Background/Purpose: Spondyloarthritis(SpA) patients are exposed to a variety of immunosuppressors capable of reduce humoral responses to vaccination. In context of the SARS-CoV-2 pandemic, assessment of the factors related with better or worse humoral responses is paramount to a better management of these patients. We therefore aimed to evaluate humoral responses to three doses of the inactivated SARS-CoV-2 vaccine(CoronaVac) in patients with spondyloarthritis(SpA) and the effect of therapy, compared with a control group(CG).

Methods: Prospective cohort of axial SpA/psoriatic arthritis patients and age/sex-balanced CG from the (CoronavRheum, clinicaltrials.gov #NCT04754698). CoronaVac was given in two doses(28-days interval) with a booster at day 210. Blood samples were collected in the days 0/28(D28)/69(D69) and 240(D240) to evaluate anti-SARS-CoV-2 IgG seropositivity(SP) and neutralising antibodies(NAb).

Results: 194 SpA patients were enrolled and 183 patients were age/sex-balanced with 183 CG. At D69, SpA patients showed a high SP (80·2% vs. 95·7%, p< 0·001) and moderate NAb positivity (61·6% vs. 82·7%, p< 0·001), but lower than CG. In patients, older age (p=0·038), prednisone (p< 0·001), methotrexate (p< 0·001) and TNFi (p< 0·001) were independently associated with lower SP, while Caucasian race (p=0·047) and prednisone (p=0·008) were associated with diminished NAb. In contrast, sulfasalazine (SSZ) use was associated with NAb presence (p=0·042). In monotherapy, only TNFi was also associated with absence of SP (p=0·035). Further comparison with CG revealed that TNFi and/or MTX negatively impacted SP/NAb (p< 0·05). In contrast, patients under SSZ monotherapy achieved 100% SP (p >0·999) and 83·3% NAb positivity (p >0·999). SSZ+TNFi combination resulted in a similar response than CG [SP (p=0·153) and NAb (p=0·715)]. After third dose(D69-D240), a major increment occurred for SP (81·3% to 93·1%,p< 0·001) and NAb (63·2% to 86·1%,p< 0·001), but still lower than CG (p< 0·05), and only TNFi impaired both SP (p=0·016) and NAb (p=0·002).

Conclusion: We provided novel data demonstrating that TNFi reduces immunogenicity in SpA patients while SSZ has a positive impact on vaccine antibody response. Further studies are necessary to confirm whether the concomitant use of SSZ may counterbalance the negative effect of TNFi.

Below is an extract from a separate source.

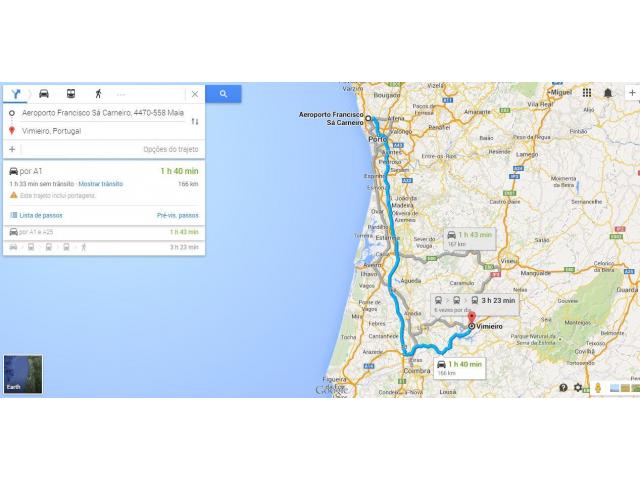Viewport: 640px width, 480px height.
Task: Select driving travel mode car icon
Action: [44, 94]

This study was sponsored by grants from Fundação de Amparo à Pesquisa do Estado de São Paulo (#2015/03756–4 to N.E.A., C.A.S., S.G.P. and E.B; #2019/17272-0 to L.V.K.K), Conselho Nacional de Desenvolvimento Científico e Tecnológico (#304984/2020-5 to C.A.S. and #305242/2019-9 to E.B.), B3-Bolsa de Valores do Brasil and Instituto Todos pela Saúde (ITPS 01/2021, C1313 to N.E.A., C.A.S. S.G.P and E.B.). Instituto Butantan supplied the study product and had no other role in the trial.

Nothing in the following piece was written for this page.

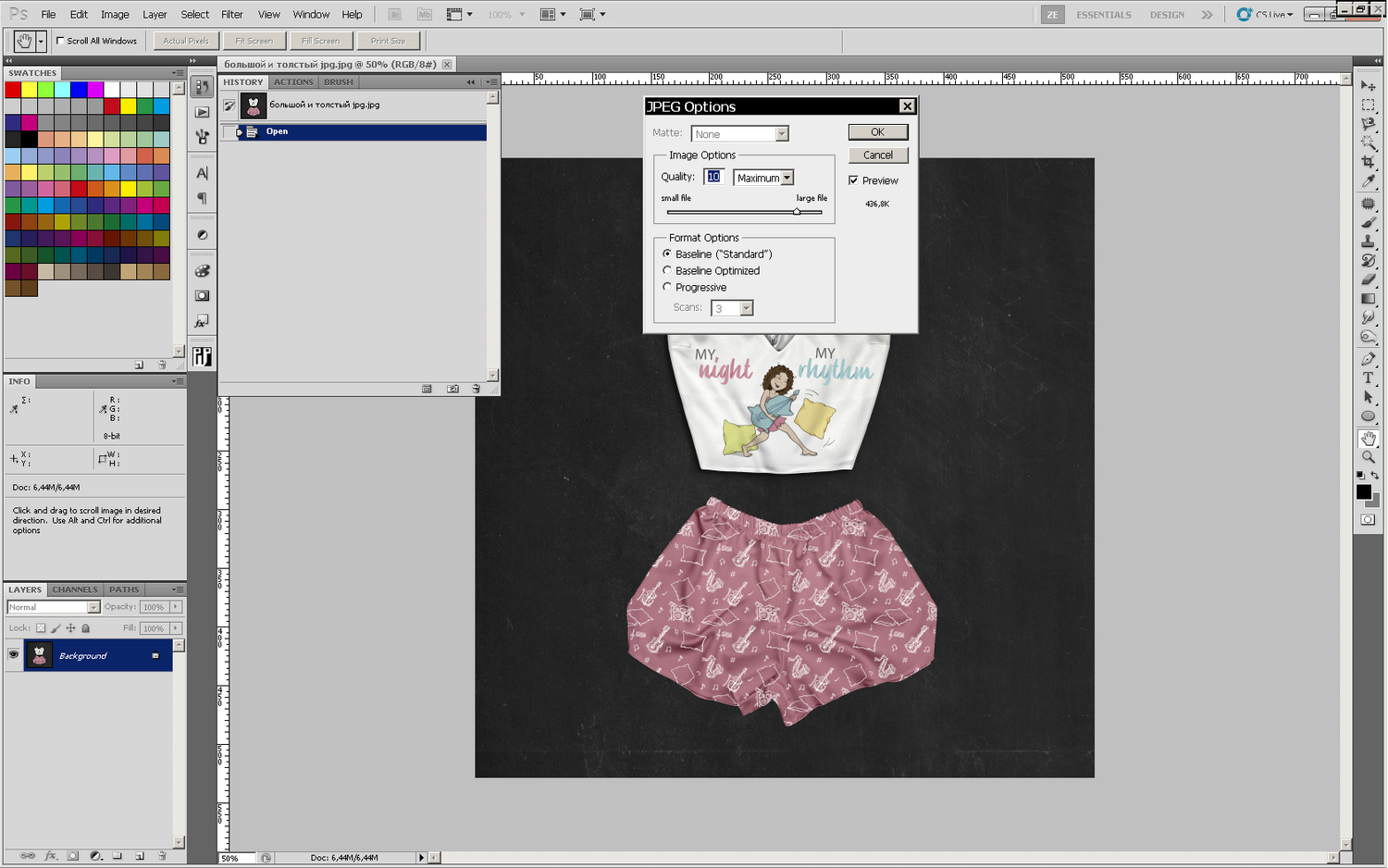Select the Progressive format option
1388x868 pixels.
667,288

Anti-SARS-CoV-2 S1/S2 IgG seropositivity and presence of neutralising antibodies at D69, according to spondyloarthritis (SpA) treatments in comparison to control group (CG), using a two-sided chi-square or Fisher’s exact test, as appropriate. All the analyses are two-sided. Data are shown as percentages. CG - control group; SpA - spondyloarthritis; DMARD - disease modifying antirheumatic drugs; Mono - DMARD monotherapy and without corticosteroids; Comb - combination therapy of DMARD; SSZ – sulfasalazine; MTX - methotrexate; TNFi - tumor necrosis factor inhibitors; SCK – secukinumab; sDMARD – synthetic disease modifying antirheumatic drugs; bDMARD – biological disease modifying antirheumatic drugs; LEF – leflunomide; * p < 0.001 vs. CG; † p < 0.01 vs. CG; ‡ p < 0.05 vs. CG. The number of patients in groups is depicted under their designations.

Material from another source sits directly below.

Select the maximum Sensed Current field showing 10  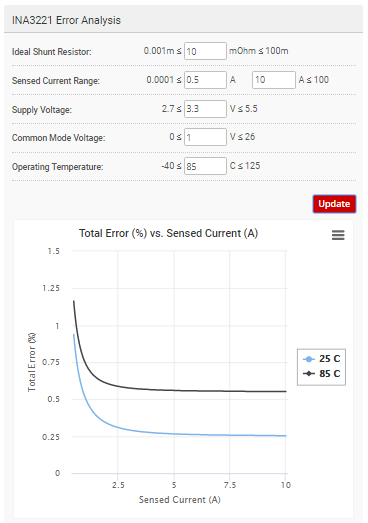point(274,80)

Disclosures: C. Saad, None; M. Silva, None; P. SAMPAIO-BARROS, None; J. Moraes, None; C. Schainberg, None; C. goncalves, None; A. Shimabuco, None; N. Aikawa, None; E. Figueiredo Neves Yuki, None; S. Gofinet Pasoto, None; L. Kupa, None; R. Aoyama, None; C. Araujo, None; C. Silva, None; a. Medeiros, None; E. Silva Dutra de Oliveira Bonfa, None.